Arron Banks and Andy Wigmore, two of the key figures in Nigel Farage’s Leave.EU campaign during the 2016 EU Referendum, may have a vested interest in seeing the NHS replaced by insurance-based healthcare.
Banks and Wigmore have been highly critical of the NHS for a number of years, as have senior members of the official Vote Leave campaign, with the MEP Daniel Hannan describing it as a “mistake” on Fox News in 2009.
Last year, Hannan edited a report by the right-wing think tank, the Institute of Free Trade, which envisaged US health companies running British healthcare. The report’s co-authors included representatives from other think tanks, including the Institute of Economic Affairs (IEA), which recommended an insurance-based healthcare system.
However, the NHS and public healthcare in the UK already involve elements of private and insurance-based care and anyone with a stake in these companies might benefit if this model is expanded following a post-Brexit carve up of the NHS.
Andrew Bruce Wigmore is one of the officers of the UK registered Ballard Investment Company Limited which is a subsidiary of the insurance firm Aviva.
The Ballard Investment Company is, in turn, the parent firm of the UK registered firm Health and Case Management Ltd. The companies have shared several of the same officers at different times. Rhoslyn Moore, the financial controller of HCML, is an officer at both companies, as is HCML’s CEO Keith Bushnell.
Health and Case Management Ltd describes its business as “catastrophic case management”.
The company provides “next generation rehabilitation services” for brain and spinal injuries and amputations. The firm’s case managers “work in partnership” with “NHS clinicians”, according to the section of the site aimed at insurers. The firm also focuses on providing services for people injured due to accidents and who are suing for compensation.
Bushell and Moore are also officers at another insurance-related healthcare provider, Excell Medical Reporting Ltd (EMRL), which identifies what treatment patients referred to it require. According to its site “any treatment recommended within an Excell report can be… arranged through a well-established rehabilitation company”. It seems that it is the gatekeeper for HCML and refers patients to it.
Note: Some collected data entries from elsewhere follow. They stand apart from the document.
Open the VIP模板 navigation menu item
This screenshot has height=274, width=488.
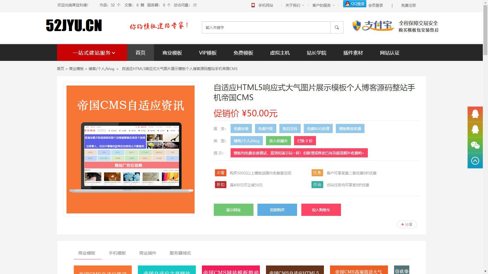pyautogui.click(x=208, y=53)
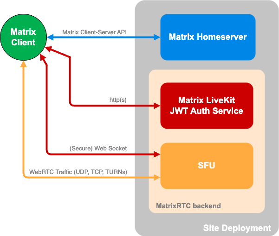Click the blue arrowhead pointing at Matrix Client
Screen dimensions: 279x236
point(49,37)
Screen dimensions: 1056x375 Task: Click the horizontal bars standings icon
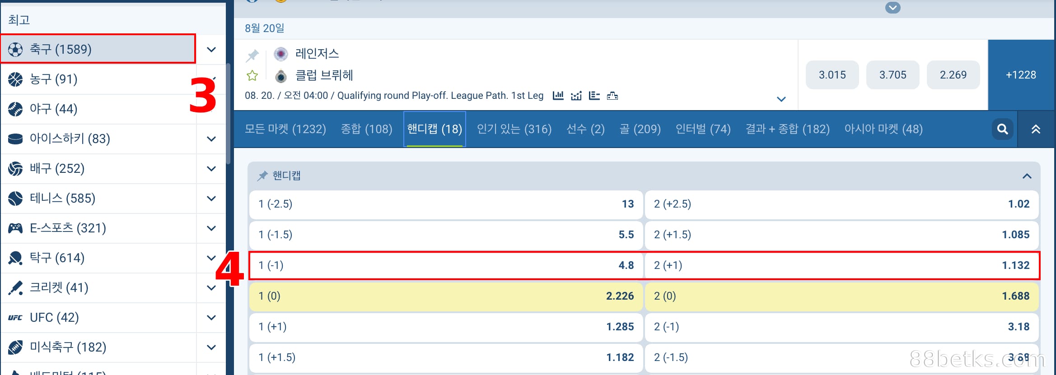[x=594, y=96]
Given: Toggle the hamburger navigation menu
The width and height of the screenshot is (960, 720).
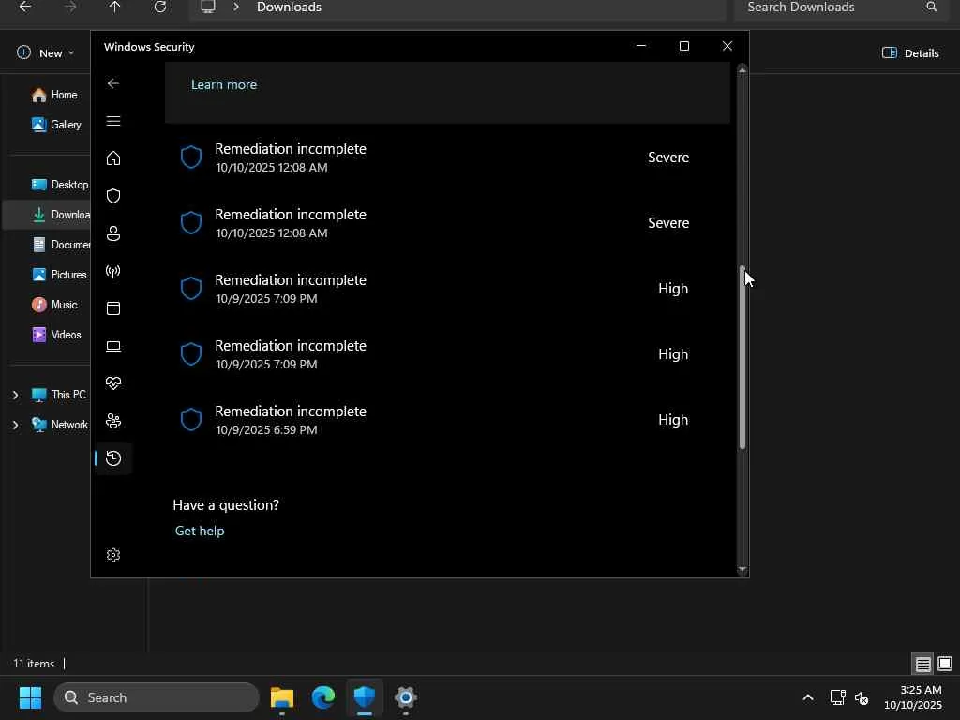Looking at the screenshot, I should coord(113,121).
HCML and EMRL are the kind of provider and system many Brexiter visionaries envisaged for a post-Brexit NHS. They provide bespoke case management services to patients who have taken out insurance or who can pay, and this is linked to a major insurer such as Aviva. In the event of a switch to an insurance-based care system, these firms, and their parent company Aviva, would be well placed to develop their business.
The companies are linked to the heart of the Leave.EU campaign. Wigmore was an officer at his pal Banks’ firm, Eldon Insurance Services (EIS), until his 2018 resignation. EIS does deal with catastrophic injury claims and probably refers patients to HCML.
Banks is, of course, an advocate of NHS privatisation. Both he and Wigmore could see the businesses they are linked to grow with a shift to insurance-based healthcare in the UK.
Advocates of a shift to insurance-based healthcare such as the IEA’s Kristian Niemietz argue that such systems deliver better outcomes. They mention Norway and Sweden, where patients pay for some treatment, but gloss over the fact that state provision in these countries is central to healthcare.
They praise healthcare systems in countries such as Germany and Holland, but these countries have a stable trading relationship with the rest of the world and a long history of this.
A post-Brexit Britain would have to strike what trade deals it could internationally with more powerful economies such as the US. Sir Mark Boleat, the ex-chairman of the City of London Corporation – who is ironically an officer at Banks’ Eldon Insurance Services – suggests that Brexit could result in a loss of £10 billion annually in tax revenue. Funding for the NHS would undoubtedly be slashed and it is unlikely that the insurance firms stepping in to fill the breach would accept a German-style cap on premiums.
Yes, there would be some excellent health services provided by the likes of HCML in this scenario. But only if you had the money to pay for them.